Their duo from St. Joseph’s in New Jersey, four-star running back Audric Estime and three-star guard Geno VanDeMark, also did not sign. After it was clear Notre Dame was going to miss out on Donovan Edwards, the Irish offered Estime earlier this week. Pretty soon, a bunch of crystal balls flipped to the Irish and Estime held off signing with the Spartans. He could flip before the signing period is over. VanDeMark looks more likely to stay, but does have other schools giving him something to think about.
If those guys do end up somewhere else, that would be three of Michigan State’s four highest recruits. To be fair, Tucker walked into unprecedented circumstances that he had to recruit around and he did flip top 150 linebacker Ma’a Gaoteote from USC today, so there are some glimmers of hope. But the upward turn is still at least a year away.
What happened to Penn State?
A while back, a report by Steve Wiltfong saying Penn State’s recruiting operation under James Franklin was much more organized and maximized their potential compared to Michigan’s. But during the recruiting dead period this cycle, Penn State’s class dropped well below their usual standards.
The Nittany Lions’ class is 21st in the country, their worst since Franklin’s first season. They have one top-100 player, offensive tackle Landon Tengwall, and only five four-stars in total. Instead of battling Michigan for second in the conference, they’re sitting at fifth behind Wisconsin and Maryland.
Penn State did only take 15 players, but their average ranking is the lowest since 2017 as well. It’s unclear what was causing these issues on the trail, but it certainly helps Michigan as they fight for position in their division.
Big Ten West steps up their game
As I alluded to in the previous section, the Big Ten recruiting crown usually goes through the East. But a handful of Big Ten West schools punched above their weight in 2021.
Wisconsin took third in the conference, moving up 10 spots from last year to 16th overall. Unsurprisingly, the class is buoyed by three offensive line commits, with five-star Nolan Rucci being the headliner. They also have three solid four-stars on the defensive line as well.
Iowa used one of its best in-state classes in a while to move from 36th to 22nd in the country. They took one of Michigan’s top offensive line targets, David Davidkov, as the top-ranked prospect in the class. Like Wisconsin, the Hawkeyes landed six four-stars to earn the sixth best class in the Big Ten.

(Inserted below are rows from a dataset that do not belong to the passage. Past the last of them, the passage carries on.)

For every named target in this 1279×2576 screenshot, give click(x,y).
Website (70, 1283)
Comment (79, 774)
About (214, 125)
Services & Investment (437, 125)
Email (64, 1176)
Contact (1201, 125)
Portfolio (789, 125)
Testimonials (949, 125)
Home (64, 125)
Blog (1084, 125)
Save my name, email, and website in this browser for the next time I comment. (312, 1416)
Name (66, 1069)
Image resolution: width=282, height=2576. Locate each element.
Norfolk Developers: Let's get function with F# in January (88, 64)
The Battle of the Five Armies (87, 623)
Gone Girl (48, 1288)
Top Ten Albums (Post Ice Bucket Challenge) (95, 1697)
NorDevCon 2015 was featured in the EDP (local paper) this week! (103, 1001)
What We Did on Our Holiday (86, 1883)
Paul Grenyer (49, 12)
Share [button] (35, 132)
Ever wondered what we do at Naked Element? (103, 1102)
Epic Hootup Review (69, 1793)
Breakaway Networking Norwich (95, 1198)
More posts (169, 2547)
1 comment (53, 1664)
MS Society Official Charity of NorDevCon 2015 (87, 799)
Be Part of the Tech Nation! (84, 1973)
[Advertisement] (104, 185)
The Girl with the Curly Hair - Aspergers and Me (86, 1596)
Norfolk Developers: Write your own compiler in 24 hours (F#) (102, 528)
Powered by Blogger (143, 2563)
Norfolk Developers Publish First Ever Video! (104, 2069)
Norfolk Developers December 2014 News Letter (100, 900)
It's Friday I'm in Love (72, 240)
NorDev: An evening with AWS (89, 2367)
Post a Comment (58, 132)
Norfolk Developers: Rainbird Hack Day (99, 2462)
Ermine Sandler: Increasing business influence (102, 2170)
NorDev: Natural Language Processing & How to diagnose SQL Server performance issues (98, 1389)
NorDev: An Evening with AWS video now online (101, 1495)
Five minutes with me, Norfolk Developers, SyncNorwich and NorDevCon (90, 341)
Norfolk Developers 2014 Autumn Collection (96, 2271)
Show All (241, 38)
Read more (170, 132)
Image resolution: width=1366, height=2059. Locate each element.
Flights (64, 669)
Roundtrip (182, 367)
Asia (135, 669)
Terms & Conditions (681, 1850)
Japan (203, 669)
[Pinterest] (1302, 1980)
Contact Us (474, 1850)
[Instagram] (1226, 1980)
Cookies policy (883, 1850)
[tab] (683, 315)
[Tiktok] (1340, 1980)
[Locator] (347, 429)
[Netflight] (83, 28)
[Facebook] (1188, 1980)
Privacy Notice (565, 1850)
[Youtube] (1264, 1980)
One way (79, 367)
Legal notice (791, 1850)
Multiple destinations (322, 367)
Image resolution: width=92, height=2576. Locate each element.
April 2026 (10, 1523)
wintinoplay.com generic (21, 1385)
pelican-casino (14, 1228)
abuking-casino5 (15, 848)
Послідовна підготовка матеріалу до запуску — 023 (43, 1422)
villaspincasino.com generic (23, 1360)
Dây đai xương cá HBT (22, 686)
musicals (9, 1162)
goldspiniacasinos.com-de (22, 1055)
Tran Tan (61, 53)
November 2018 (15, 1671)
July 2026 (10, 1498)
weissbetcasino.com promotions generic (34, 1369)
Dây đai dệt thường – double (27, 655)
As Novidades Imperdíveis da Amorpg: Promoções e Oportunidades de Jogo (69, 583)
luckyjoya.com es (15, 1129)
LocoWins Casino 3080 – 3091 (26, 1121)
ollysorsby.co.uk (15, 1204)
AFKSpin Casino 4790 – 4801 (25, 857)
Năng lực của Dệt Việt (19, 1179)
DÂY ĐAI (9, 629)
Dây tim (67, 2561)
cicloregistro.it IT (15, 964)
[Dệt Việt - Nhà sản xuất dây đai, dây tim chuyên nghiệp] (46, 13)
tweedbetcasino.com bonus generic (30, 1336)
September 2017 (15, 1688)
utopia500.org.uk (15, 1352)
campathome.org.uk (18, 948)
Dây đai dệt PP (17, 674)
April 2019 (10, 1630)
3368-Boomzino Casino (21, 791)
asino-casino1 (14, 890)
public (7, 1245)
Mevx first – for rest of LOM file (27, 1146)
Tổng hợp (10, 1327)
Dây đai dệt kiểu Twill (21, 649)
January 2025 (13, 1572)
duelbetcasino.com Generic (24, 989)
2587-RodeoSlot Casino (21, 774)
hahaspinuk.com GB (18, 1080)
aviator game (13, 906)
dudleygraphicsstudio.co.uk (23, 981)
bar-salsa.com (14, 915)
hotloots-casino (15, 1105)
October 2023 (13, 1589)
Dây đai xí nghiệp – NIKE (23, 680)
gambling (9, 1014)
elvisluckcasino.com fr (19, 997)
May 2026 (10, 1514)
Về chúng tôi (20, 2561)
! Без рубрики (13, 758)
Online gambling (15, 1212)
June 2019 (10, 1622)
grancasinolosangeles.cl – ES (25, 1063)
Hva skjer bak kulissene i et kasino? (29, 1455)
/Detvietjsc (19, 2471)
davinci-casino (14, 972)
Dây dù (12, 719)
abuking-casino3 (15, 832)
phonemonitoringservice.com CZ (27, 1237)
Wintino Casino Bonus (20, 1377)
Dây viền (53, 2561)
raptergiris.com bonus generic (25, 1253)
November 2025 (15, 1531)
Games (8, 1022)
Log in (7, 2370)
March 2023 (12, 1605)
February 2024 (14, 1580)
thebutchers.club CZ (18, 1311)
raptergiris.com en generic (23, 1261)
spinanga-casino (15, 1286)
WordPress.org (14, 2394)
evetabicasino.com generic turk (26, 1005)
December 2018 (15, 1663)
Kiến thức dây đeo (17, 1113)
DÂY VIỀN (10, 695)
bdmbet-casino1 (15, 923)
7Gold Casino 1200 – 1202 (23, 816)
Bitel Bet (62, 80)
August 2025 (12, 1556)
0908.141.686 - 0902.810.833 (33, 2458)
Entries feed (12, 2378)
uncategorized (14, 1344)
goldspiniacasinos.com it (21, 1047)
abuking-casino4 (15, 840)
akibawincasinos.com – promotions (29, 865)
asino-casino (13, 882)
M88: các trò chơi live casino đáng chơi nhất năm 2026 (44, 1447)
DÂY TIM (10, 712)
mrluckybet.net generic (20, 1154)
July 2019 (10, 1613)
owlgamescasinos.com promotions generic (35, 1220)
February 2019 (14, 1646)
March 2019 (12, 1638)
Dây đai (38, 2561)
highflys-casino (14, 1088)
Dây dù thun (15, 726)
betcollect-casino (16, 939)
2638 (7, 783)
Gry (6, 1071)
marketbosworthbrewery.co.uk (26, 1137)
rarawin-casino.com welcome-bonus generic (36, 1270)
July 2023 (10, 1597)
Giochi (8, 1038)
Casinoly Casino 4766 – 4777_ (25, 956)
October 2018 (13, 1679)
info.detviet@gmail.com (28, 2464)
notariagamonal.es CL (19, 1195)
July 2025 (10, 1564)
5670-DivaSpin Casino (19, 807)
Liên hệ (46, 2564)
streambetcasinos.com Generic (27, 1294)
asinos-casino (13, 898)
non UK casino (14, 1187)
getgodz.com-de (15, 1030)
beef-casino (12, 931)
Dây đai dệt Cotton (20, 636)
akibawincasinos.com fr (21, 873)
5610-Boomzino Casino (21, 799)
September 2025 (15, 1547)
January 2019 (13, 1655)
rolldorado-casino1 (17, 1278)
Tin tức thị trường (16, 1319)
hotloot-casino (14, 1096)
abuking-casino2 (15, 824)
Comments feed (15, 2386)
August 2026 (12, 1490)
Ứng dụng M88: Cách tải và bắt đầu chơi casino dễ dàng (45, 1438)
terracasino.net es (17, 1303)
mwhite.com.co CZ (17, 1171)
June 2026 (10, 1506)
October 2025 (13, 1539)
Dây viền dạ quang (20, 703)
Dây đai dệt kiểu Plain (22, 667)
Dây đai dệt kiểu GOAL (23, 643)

Minnesota also bumped up over 10 spots, from 38th to 27th, and raised its average commit rating by .02. They have five four-stars in their class, but the biggest win to Michigan fans may have been three-star defensive tackle Jacob Schuster. The Washington native was expected to stay out west, but Minnesota convinced him to move to the Midwest for his college career. Their top signee, four-star cornerback Avante Dickerson, did fail to sign on the first signing day. It looks like he could end up at Nebraska.